Nach einer längeren Publikationspause veröffentlichte Aichinger von 2001 bis 2003 in der Tageszeitung "Der Standard" eine wöchentliche Kolumne, nachdem sie für die Zeitung 2000 ein "Viennale-Tagebuch" geführt hatte. Über einen im "Standard" gedruckten Kolumnenbeitrag zum Nobelpreis an Elfriede Jelinek kam es 2004 allerdings zum Bruch, weshalb ihre Beiträge ab Dezember 2004 in der Wochenendbeilage "Spectrum" der Tageszeitung "Die Presse" erschienen. Der 2001 anlässlich ihres 80. Geburtstages erschienene Band "Film und Verhängnis. Blitzlichter auf ein Leben" enthält einige ihrer Kolumnen für "Der Standard". Darin vermischen sich alltägliche Beobachtungen im Kaffeehaus mit Erinnerungen an die Schauplätze ihrer Jugendjahre, vor allem die Kinos, die sie besuchte.
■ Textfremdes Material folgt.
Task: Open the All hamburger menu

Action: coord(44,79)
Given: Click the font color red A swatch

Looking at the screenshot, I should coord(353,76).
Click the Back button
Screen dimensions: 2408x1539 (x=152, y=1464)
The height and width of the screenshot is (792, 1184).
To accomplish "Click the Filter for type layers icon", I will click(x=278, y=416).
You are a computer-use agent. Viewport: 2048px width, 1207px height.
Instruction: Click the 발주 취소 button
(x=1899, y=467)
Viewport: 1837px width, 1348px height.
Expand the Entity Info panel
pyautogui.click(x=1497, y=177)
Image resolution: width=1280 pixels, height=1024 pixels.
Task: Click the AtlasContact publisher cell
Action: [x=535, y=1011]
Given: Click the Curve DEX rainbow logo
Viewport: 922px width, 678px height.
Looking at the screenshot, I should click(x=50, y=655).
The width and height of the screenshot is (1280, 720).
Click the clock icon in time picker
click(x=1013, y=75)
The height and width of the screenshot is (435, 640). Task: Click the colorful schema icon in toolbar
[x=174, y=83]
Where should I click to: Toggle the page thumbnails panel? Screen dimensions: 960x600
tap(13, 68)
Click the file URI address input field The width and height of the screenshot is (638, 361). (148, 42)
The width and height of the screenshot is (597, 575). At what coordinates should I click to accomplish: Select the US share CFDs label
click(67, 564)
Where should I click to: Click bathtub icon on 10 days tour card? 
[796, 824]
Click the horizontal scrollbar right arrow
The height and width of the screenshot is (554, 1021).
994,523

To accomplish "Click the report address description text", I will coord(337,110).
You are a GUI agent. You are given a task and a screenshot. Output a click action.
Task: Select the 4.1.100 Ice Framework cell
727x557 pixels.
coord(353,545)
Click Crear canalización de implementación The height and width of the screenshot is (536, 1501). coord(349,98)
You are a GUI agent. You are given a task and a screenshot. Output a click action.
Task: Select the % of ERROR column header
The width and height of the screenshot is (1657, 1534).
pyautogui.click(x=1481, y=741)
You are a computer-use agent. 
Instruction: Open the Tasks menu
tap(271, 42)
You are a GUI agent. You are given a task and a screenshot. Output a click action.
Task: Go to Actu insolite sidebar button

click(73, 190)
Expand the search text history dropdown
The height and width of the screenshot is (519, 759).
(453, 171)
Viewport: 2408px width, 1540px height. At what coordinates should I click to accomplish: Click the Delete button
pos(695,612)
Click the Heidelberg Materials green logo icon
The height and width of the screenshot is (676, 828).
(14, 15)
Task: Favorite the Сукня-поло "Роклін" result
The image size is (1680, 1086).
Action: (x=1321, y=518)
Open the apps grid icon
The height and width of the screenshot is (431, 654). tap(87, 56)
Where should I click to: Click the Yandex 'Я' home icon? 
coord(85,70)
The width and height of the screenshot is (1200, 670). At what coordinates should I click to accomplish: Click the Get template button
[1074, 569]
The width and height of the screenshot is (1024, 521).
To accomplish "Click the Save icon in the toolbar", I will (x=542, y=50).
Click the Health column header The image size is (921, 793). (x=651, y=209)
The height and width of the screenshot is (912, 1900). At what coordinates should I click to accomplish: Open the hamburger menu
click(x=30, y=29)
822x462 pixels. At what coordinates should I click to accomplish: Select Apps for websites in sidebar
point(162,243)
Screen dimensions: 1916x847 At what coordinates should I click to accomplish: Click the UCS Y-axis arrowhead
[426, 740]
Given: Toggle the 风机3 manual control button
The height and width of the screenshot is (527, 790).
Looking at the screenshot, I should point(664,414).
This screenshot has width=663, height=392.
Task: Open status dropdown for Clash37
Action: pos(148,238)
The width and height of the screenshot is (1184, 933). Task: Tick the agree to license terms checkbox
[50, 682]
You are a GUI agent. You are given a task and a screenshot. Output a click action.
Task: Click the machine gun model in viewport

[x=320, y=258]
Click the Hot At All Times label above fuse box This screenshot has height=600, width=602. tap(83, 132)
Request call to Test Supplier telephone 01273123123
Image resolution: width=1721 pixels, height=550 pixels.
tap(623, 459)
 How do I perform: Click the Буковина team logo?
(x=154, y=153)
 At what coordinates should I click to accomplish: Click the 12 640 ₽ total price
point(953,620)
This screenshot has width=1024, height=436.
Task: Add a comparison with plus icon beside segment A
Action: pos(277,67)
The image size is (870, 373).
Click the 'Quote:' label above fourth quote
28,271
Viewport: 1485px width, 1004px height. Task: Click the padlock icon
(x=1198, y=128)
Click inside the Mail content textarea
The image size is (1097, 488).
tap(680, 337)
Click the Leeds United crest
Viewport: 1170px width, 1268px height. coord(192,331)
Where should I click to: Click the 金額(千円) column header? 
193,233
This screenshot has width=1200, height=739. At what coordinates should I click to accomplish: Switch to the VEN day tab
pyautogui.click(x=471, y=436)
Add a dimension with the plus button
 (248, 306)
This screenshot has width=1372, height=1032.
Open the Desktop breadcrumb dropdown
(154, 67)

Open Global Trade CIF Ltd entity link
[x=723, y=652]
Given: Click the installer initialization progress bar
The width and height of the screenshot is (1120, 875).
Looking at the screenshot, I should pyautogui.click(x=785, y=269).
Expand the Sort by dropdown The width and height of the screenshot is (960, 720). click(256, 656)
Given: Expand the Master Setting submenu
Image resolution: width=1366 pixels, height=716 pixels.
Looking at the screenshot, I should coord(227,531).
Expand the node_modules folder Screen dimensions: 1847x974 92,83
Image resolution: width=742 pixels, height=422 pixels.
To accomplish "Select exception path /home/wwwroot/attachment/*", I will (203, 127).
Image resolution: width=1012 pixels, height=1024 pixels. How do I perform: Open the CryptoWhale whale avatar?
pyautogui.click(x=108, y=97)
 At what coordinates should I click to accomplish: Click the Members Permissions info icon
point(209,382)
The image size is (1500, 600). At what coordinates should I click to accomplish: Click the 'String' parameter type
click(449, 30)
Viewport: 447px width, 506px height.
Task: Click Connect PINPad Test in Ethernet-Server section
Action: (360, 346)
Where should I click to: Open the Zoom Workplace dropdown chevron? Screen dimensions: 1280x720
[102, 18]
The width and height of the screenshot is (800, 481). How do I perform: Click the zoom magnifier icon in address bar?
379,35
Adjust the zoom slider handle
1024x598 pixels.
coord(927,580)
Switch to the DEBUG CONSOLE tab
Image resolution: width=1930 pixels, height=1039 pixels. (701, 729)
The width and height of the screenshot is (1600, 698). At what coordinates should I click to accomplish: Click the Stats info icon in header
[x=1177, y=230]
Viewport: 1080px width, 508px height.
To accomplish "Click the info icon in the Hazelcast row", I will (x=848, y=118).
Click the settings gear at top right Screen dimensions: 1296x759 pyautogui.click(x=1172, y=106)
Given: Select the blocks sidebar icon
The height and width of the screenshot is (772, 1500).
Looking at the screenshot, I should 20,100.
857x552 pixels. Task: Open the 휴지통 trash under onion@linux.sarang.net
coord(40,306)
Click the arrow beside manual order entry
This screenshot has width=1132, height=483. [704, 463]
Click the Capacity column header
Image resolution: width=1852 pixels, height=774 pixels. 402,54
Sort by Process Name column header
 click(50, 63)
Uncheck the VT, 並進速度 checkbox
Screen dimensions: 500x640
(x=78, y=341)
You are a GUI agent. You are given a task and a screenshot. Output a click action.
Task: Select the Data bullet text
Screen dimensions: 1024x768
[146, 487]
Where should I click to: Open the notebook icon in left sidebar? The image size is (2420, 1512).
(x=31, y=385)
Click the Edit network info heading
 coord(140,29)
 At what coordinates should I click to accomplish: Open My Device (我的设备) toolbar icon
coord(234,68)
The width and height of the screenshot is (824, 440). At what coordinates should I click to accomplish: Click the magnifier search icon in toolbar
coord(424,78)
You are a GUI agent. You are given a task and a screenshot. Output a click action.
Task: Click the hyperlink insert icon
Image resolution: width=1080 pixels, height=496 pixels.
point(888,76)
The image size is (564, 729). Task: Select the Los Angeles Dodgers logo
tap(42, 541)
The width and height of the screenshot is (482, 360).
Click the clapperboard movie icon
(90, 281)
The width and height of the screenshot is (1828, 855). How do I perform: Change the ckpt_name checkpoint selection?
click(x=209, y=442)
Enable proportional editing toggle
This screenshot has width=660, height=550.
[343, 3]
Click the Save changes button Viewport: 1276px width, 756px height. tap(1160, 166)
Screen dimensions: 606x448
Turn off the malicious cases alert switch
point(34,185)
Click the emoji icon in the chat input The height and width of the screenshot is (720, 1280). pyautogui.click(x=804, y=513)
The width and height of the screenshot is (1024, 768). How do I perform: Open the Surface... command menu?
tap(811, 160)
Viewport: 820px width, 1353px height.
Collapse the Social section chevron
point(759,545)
Enthalten ist zudem Aichingers Rede anlässlich der Verleihung des Großen Österreichischen Staatspreises am 20. März 1996.

2011 gab Simone Fässler Interviews von Ilse Aichinger heraus, die einen Zeitraum von mehr als 50 Jahren umfassen. Der Schriftstellerin sind mehrere Filme gewidmet. Die Dokumentation "Wo ich wohne. Ein Film für Ilse Aichinger" hatte 2014 beim Filmfestival Diagonale in Graz Premiere.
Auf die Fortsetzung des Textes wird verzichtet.